What the exercise asks: Look for the word "folder" in the entries below, then copy every line that has it.

Stored items:
::::
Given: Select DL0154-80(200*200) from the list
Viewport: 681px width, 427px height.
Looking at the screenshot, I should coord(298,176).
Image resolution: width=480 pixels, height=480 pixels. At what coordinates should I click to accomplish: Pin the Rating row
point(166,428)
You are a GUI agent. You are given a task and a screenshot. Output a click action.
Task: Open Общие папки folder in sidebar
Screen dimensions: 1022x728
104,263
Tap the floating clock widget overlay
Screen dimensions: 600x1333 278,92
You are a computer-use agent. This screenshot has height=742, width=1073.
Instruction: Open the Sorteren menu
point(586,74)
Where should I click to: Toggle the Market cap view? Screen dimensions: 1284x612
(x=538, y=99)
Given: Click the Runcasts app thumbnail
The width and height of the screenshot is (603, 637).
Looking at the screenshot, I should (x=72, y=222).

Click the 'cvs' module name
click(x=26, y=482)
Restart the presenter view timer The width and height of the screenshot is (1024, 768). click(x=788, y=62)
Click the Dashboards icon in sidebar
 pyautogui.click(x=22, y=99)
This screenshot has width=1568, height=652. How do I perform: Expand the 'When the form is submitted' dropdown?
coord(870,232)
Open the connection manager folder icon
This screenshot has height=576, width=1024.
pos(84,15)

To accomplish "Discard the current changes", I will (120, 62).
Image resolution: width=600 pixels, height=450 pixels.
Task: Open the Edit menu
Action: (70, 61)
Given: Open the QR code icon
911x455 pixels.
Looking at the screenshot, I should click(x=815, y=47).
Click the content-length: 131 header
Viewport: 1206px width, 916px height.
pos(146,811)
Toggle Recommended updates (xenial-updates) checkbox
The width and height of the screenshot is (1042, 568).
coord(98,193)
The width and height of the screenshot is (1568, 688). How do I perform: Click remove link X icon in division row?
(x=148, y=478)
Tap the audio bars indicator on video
::::
Exercise result:
Task: Open Общие папки folder in sidebar
Open the connection manager folder icon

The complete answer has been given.